■ Extract to read
━━━━━━━━━━━━━━━━
This is a proceeding to settle the accounts of George M. Martin, Public Administrator, in which he seeks direction as to distribution of the balance of the estate. The efforts of the Public Administrator revealed no known distributees. However, he did procure an affidavit from one Otis Willingham, who claimed to be a second cousin of the decedent. *517Said Otis Willingham has since died, and his widow, Elosie Willingham, has communicated with the Public Administrator relative to her husband’s relationship to the decedent.
The Attorney-General’s office has objected to the admissibility of the evidence pertaining to the proof of relationship, as well as to the weight to be given same. No personal appearance was made by the claimant.
The court will agree that the proof is vague at best.
However, the court believes that the question of this proof would be academic. Section 83 of the Decedent Estate Law was amended effective March 1, 1964, applying to estates of persons dying after that date. Fred D. Willingham died on August 17, 1964.
━━━━━━━━━━━━━━━━
■ Required task
Rewrite the stretch of the court opinion above from "The Attorney-General’s office" through "by the claimant.", putting "petitioner" in place of "claimant".
━━━━━━━━━━━━━━━━
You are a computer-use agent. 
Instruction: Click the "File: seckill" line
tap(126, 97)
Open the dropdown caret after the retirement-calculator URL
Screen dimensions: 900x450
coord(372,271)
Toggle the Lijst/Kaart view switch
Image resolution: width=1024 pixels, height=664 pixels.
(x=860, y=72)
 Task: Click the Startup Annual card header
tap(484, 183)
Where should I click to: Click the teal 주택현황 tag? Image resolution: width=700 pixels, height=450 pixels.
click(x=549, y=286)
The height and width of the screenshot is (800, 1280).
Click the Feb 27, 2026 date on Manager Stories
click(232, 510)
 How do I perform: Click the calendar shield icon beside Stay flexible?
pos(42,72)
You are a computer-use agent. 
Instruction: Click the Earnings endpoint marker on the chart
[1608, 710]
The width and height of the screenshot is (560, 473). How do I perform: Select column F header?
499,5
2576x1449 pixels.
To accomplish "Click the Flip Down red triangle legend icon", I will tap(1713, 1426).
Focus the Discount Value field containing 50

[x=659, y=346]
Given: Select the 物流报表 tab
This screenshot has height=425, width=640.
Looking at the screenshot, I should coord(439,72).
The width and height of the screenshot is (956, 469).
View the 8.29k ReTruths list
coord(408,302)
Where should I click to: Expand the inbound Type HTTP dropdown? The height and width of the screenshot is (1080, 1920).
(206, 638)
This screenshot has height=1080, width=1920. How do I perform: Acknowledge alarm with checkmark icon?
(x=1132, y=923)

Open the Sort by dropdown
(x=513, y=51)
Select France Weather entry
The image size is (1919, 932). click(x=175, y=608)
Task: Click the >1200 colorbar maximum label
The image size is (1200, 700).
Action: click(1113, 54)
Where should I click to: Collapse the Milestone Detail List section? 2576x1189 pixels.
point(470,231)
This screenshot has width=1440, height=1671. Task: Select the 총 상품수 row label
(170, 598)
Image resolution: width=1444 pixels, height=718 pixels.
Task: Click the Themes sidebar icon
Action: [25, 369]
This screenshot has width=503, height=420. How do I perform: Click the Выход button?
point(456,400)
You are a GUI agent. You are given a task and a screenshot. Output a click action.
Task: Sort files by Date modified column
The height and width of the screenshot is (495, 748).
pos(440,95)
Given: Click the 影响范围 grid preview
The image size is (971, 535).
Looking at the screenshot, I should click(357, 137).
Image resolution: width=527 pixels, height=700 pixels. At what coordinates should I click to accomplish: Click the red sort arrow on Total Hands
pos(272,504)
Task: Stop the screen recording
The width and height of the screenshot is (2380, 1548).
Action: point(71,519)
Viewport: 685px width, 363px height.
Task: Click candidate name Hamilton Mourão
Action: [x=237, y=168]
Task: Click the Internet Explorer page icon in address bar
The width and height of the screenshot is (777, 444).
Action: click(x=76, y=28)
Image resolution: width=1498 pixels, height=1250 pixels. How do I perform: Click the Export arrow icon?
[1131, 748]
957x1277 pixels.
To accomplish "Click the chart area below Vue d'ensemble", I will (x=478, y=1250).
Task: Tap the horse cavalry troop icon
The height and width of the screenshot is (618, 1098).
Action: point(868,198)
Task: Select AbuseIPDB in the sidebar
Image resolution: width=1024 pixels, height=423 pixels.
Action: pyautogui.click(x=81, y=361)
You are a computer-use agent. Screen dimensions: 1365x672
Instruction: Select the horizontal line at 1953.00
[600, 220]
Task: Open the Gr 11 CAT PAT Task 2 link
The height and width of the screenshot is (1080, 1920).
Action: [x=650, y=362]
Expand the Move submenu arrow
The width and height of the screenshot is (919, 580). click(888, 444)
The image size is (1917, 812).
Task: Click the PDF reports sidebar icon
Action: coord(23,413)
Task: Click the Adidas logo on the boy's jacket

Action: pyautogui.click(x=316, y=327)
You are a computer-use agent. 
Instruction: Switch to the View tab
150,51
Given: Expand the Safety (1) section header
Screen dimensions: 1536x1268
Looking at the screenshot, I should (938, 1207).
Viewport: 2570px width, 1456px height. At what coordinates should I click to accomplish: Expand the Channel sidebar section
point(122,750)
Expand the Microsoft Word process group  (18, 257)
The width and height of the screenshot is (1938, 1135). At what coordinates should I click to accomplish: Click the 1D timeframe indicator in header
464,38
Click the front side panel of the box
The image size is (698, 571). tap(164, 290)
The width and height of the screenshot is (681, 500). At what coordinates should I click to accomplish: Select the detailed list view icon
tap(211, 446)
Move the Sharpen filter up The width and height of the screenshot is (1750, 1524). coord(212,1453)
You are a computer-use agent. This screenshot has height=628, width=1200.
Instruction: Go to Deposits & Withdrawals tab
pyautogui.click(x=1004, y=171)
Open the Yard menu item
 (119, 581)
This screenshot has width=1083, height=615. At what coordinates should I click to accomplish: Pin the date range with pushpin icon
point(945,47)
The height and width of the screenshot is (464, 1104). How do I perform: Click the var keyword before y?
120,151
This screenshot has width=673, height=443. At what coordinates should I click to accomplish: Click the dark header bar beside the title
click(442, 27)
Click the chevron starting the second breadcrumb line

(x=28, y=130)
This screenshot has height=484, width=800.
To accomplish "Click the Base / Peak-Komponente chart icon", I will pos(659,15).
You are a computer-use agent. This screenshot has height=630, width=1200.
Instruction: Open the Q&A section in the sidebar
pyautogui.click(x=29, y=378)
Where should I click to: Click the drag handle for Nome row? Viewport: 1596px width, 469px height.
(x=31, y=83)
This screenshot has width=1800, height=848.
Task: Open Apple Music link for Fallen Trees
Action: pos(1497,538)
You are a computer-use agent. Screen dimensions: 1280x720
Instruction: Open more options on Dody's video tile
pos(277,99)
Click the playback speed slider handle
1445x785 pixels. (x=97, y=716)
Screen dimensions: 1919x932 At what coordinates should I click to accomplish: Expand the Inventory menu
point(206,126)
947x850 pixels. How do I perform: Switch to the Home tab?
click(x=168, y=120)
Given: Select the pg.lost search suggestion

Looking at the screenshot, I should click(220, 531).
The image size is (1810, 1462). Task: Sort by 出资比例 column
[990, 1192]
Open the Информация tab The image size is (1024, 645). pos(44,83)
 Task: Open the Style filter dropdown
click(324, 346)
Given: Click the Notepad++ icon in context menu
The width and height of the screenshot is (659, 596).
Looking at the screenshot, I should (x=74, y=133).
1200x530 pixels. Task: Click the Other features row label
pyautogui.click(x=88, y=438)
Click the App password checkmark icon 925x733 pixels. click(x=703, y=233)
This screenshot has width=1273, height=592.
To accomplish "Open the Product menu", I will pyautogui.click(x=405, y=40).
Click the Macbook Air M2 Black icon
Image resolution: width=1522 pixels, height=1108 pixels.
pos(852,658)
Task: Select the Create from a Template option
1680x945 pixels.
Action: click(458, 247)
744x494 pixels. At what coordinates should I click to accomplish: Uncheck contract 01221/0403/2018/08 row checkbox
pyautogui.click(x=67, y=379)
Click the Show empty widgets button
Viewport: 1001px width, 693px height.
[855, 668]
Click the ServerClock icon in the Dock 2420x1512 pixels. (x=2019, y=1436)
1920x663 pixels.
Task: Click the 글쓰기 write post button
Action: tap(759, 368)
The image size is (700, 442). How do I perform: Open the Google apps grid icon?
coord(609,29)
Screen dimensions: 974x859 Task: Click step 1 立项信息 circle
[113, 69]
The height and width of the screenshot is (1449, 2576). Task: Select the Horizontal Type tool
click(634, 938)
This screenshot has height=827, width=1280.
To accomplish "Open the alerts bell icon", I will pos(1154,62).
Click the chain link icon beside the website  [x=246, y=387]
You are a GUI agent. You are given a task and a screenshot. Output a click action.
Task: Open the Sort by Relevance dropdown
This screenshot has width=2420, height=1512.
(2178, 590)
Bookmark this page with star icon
━━━━━━━━━━━━━━━━
■ Result of the task
The Attorney-General’s office has objected to the admissibility of the evidence pertaining to the proof of relationship, as well as to the weight to be given same. No personal appearance was made by the petitioner.